Entrées tirées d'une collection

__________________________________________________

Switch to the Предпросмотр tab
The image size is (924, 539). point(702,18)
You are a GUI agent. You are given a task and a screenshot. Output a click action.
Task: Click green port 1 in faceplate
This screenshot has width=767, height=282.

__________________________________________________

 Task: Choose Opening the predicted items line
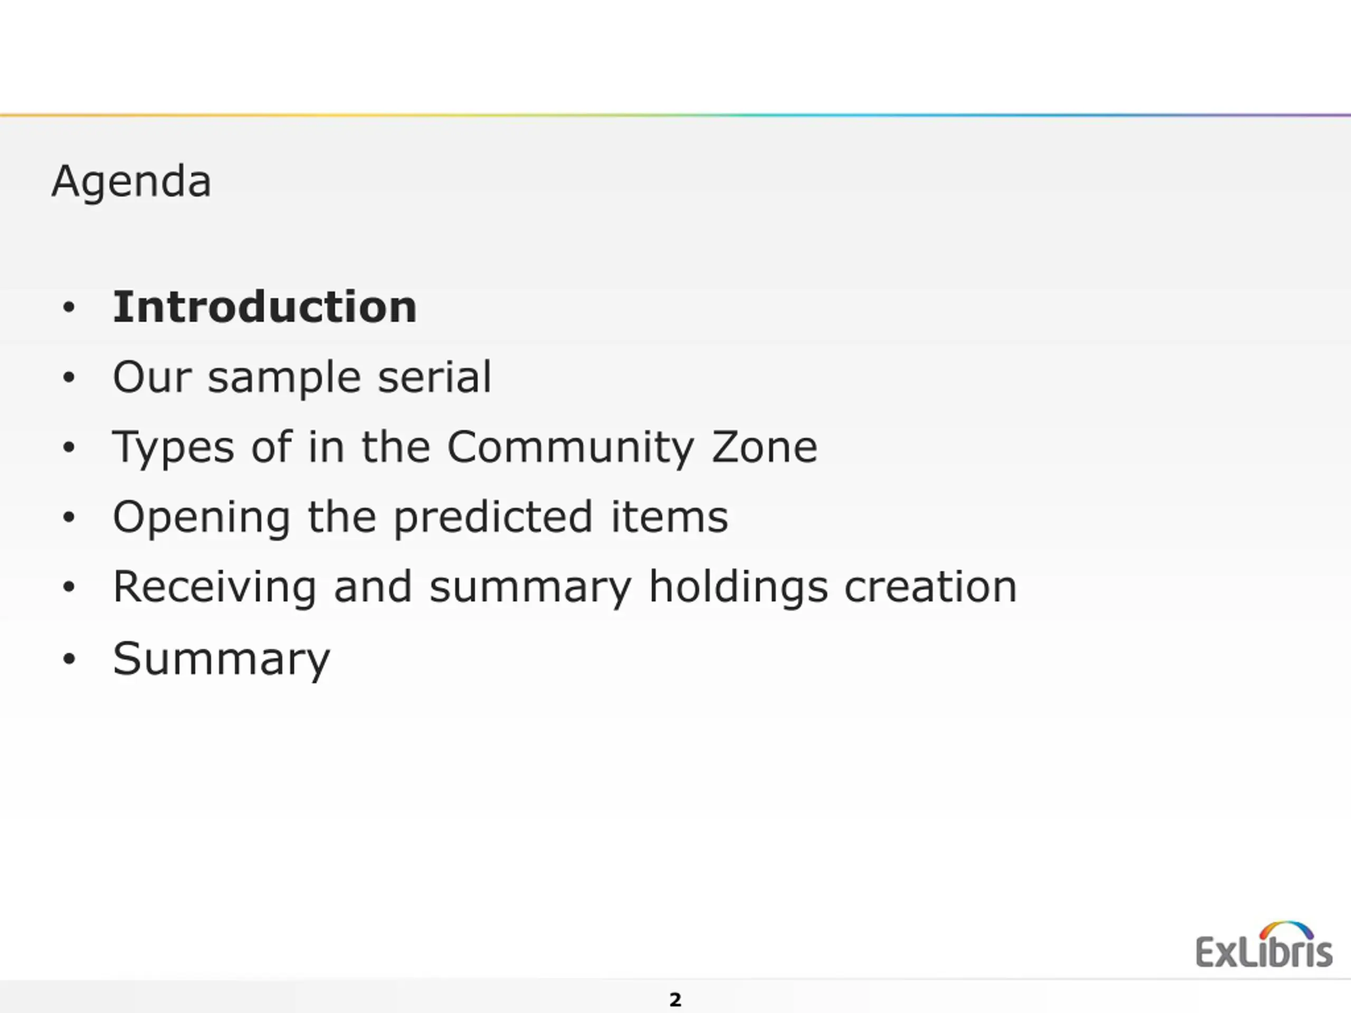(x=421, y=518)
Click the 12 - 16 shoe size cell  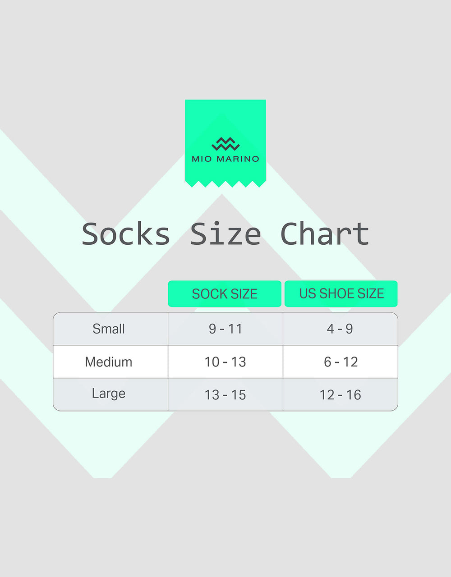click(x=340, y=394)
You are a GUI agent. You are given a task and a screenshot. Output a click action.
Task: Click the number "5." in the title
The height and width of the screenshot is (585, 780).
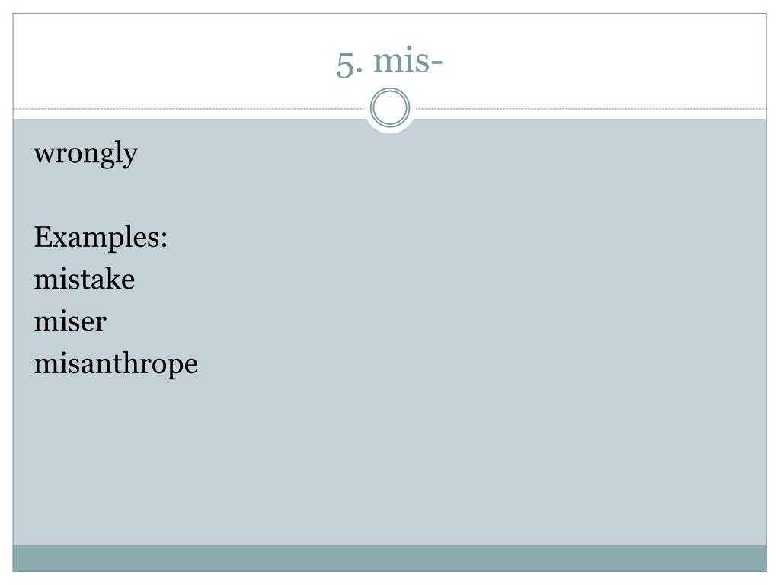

__________________________________________________

(Consigne) Recopiez ces lignes telles quelles, en partant de celle qui contient "Switch to the Предпросмотр tab" et en vous arrêtant après celle qui contient "This screenshot has width=767, height=282.".

(Réponse)
Switch to the Предпросмотр tab
The image size is (924, 539). point(702,18)
You are a GUI agent. You are given a task and a screenshot. Output a click action.
Task: Click green port 1 in faceplate
This screenshot has width=767, height=282.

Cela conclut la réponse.